* _Task goal_: Rewrite the part of the items that opens with the line containing "Follow the federal" and closes with the line containing "(x=151, y=69)", including both of those lines, as a JSON list of strings with one string per line. Leave out blank lines and everything outside that part.

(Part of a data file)
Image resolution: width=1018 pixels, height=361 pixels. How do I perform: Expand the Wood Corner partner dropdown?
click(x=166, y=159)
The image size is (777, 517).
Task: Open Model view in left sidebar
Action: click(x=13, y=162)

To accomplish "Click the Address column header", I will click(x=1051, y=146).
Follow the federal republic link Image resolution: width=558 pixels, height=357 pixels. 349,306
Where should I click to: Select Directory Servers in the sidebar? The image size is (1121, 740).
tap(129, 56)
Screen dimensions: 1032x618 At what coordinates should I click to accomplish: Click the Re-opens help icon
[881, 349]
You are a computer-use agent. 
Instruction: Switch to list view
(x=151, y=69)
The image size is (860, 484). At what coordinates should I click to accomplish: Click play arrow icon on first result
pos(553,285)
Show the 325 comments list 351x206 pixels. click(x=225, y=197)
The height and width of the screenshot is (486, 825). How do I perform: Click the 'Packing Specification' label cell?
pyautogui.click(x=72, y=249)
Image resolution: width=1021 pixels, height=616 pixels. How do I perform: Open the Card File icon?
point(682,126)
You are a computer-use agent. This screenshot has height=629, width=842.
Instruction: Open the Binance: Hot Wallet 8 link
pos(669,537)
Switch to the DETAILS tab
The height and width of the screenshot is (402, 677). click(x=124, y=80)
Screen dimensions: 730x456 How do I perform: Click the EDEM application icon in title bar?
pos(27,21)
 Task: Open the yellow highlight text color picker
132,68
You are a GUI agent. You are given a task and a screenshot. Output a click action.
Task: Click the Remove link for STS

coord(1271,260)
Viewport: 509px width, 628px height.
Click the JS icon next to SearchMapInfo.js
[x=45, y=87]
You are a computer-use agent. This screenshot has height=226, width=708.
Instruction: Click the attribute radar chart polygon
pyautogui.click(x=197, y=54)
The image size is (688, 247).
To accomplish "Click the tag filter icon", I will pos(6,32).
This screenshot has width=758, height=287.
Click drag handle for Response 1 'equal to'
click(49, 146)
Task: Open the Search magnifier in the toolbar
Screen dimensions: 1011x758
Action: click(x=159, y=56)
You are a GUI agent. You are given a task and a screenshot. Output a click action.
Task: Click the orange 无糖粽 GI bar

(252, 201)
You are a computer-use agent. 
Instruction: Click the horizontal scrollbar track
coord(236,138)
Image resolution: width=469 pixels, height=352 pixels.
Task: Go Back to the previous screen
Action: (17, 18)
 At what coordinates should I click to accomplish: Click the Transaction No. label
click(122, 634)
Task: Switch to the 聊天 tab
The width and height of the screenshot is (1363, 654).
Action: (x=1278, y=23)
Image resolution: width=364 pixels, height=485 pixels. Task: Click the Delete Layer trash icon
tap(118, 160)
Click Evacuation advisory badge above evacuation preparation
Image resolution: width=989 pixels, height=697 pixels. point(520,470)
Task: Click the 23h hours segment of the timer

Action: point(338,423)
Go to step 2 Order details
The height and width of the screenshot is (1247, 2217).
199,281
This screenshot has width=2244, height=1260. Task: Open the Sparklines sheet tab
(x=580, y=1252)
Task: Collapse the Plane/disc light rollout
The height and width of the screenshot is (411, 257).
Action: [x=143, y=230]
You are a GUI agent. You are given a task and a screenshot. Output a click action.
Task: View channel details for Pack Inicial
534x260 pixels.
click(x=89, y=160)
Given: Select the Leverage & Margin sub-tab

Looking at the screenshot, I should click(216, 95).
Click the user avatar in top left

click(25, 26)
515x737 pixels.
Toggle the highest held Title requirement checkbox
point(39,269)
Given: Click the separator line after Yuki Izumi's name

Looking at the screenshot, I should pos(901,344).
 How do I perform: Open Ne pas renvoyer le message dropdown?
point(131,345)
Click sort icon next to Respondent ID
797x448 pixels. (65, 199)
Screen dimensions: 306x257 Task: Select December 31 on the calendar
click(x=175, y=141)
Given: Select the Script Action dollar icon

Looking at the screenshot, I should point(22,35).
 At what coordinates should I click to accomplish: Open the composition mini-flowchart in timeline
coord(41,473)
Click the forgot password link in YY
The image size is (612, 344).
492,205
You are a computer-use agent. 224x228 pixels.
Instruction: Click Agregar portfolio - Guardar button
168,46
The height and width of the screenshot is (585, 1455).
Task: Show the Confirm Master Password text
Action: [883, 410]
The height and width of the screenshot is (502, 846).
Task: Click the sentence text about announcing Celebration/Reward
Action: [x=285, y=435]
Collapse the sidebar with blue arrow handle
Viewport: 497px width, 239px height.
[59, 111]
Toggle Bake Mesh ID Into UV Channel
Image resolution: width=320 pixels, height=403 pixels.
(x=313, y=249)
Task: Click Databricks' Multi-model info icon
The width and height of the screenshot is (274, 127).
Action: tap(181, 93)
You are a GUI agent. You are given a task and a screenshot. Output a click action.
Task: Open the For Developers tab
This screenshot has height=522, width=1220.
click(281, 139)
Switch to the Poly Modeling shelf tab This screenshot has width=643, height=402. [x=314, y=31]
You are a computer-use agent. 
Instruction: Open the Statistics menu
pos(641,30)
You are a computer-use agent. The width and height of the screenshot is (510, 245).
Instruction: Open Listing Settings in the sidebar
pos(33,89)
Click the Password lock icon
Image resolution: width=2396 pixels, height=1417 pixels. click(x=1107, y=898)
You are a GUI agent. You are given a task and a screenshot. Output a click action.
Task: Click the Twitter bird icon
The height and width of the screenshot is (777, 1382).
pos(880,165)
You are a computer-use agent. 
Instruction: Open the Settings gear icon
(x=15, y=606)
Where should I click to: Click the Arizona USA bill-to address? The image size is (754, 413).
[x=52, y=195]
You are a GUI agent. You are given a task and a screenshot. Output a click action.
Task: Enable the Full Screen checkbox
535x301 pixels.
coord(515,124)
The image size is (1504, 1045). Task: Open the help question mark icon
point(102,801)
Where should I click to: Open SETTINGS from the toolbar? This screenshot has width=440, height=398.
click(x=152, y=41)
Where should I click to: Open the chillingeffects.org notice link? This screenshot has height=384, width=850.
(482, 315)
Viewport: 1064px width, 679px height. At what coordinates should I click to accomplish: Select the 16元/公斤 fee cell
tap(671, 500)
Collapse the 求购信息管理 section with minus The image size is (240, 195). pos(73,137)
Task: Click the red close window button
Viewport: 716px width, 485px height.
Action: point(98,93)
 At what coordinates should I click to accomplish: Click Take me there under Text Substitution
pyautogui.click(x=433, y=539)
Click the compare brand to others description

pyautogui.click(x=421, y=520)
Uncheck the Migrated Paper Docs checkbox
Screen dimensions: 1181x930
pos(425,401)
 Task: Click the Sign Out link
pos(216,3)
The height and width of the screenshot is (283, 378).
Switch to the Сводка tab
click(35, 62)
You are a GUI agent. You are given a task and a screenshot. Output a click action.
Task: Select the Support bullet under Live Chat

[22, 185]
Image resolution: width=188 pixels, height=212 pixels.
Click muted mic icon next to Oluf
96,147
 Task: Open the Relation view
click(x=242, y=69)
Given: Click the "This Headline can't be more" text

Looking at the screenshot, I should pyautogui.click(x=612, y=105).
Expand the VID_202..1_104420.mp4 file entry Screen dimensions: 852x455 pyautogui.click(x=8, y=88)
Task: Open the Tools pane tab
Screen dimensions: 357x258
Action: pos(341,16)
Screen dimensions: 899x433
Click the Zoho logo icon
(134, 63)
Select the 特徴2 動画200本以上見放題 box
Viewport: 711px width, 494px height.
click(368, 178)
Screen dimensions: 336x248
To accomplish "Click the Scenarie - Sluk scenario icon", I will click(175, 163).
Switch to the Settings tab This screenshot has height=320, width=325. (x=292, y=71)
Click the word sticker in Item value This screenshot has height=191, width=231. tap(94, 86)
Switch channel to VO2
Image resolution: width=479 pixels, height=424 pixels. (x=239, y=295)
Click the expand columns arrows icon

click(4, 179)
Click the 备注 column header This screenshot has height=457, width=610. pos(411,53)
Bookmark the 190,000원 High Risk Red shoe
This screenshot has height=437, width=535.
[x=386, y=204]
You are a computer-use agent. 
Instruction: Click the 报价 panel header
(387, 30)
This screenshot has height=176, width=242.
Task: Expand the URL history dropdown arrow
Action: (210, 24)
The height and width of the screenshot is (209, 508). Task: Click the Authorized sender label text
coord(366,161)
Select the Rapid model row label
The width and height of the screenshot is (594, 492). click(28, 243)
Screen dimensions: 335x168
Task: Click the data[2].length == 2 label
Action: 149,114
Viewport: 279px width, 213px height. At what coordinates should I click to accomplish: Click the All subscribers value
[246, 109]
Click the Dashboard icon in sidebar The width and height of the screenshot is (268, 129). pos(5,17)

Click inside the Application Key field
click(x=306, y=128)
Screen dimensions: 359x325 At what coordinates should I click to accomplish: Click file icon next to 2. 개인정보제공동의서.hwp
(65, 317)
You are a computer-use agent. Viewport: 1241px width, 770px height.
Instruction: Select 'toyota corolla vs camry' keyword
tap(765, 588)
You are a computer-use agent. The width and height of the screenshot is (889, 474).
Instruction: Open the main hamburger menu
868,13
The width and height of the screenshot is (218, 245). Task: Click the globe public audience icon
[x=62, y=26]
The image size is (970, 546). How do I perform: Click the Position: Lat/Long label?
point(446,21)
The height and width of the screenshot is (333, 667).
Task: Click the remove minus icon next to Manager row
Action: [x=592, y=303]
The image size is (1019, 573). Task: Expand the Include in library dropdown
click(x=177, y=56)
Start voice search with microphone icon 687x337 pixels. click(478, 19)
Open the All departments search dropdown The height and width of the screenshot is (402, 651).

* _Task result_:
[
  "Follow the federal republic link Image resolution: width=558 pixels, height=357 pixels. 349,306",
  "Where should I click to: Select Directory Servers in the sidebar? The image size is (1121, 740).",
  "tap(129, 56)",
  "Screen dimensions: 1032x618 At what coordinates should I click to accomplish: Click the Re-opens help icon",
  "[881, 349]",
  "You are a computer-use agent. ",
  "Instruction: Switch to list view",
  "(x=151, y=69)"
]